The panhandlers you see over and over again on the street corners are not like that. I know many of them personally because we have asked them to leave the shelter (shelter residents are not allowed to panhandle). They are counting on your sympathy and on your lack of interest in what they do with the funds you give them. Their business model is, “Give us some money, take your ‘warm fuzzy’ for the day, and don’t look back.”
I personally do not support that approach. If someone sells me an implied sense that my money will make their life better, and then they just blow my money on things that do not improve their lives, I quit buying. I’ll buy my warm fuzzies elsewhere.
I would happily support signs at the entrances to our city that say, “We help panhandlers through our local agencies.” Further, I would urge you to go to the shelter’s website, www.theconnectionnp.com and download a page of business cards that direct panhandlers to The Connection or The Salvation Army. Hand those out instead of money and I predict that the number of panhandlers will decrease, in part because some panhandlers will go to the agencies, and in part because panhandlers will decide it's not worth it to stand beside the road with a sign. Of course there’s a good chance they’ll throw the cards on the ground, but hey, we can just pick them up and recycle them.

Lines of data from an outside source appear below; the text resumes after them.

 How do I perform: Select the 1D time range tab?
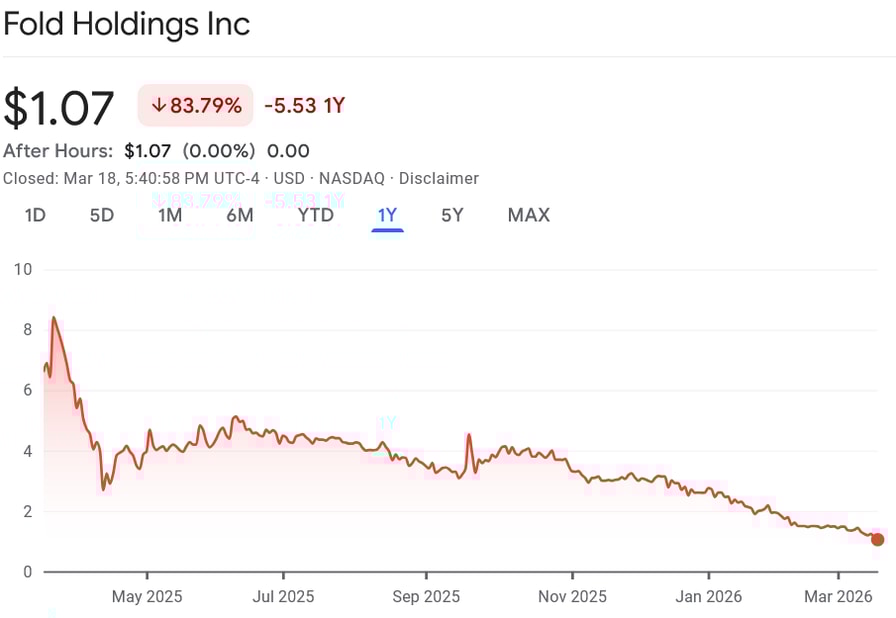35,215
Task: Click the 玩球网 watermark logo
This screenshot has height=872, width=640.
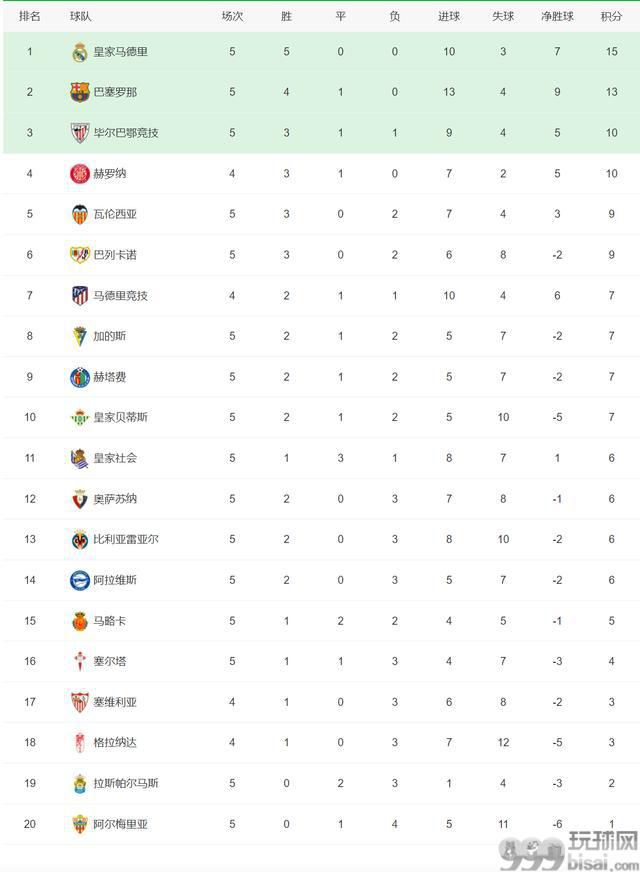Action: pos(569,851)
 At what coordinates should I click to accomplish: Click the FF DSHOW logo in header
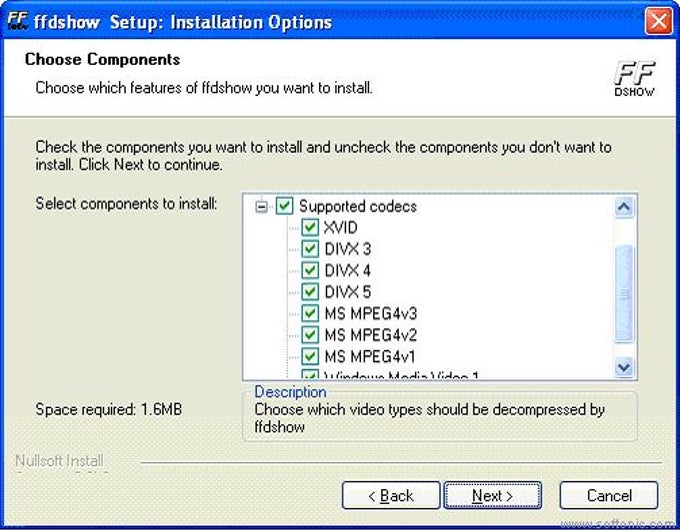click(x=634, y=79)
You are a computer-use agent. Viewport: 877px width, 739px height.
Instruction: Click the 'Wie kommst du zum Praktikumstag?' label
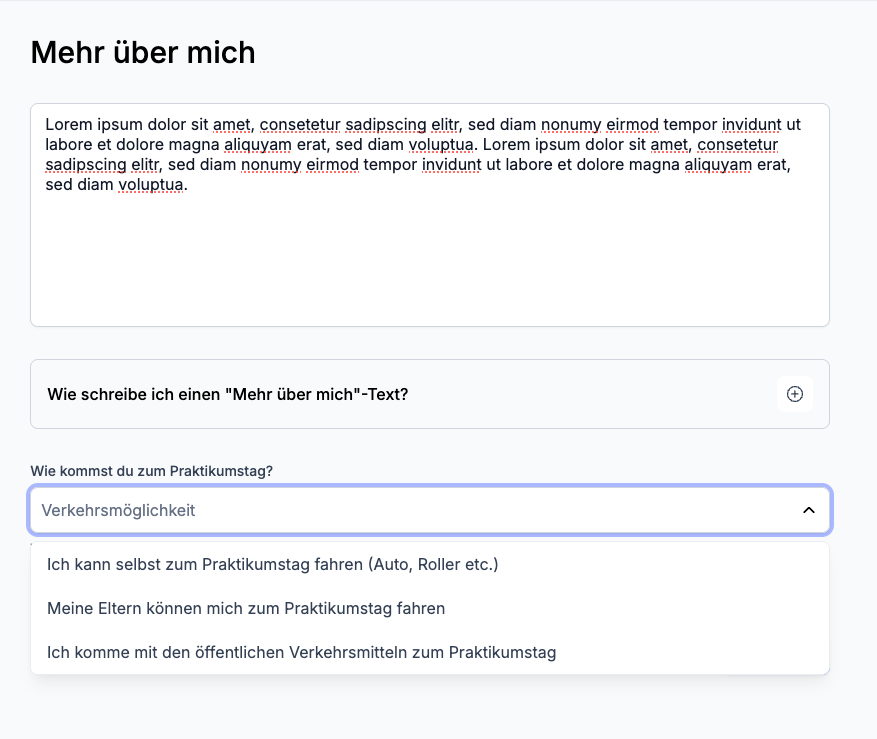(151, 470)
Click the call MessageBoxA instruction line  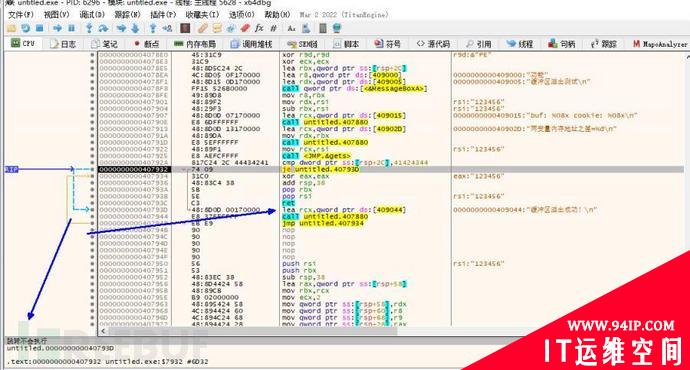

I would also be in favor of enforcing the law that says it is illegal to camp down by the river. Get rid of the tents and shelters down there, and we will go a long way toward solving the problem.
If we shut down their business by not supporting it, and instead put our money where it really does some good, not only will the people in real need be better served, but our city’s image will too.
I did not write this because I don’t care about the poor and needy. I wrote it because I do.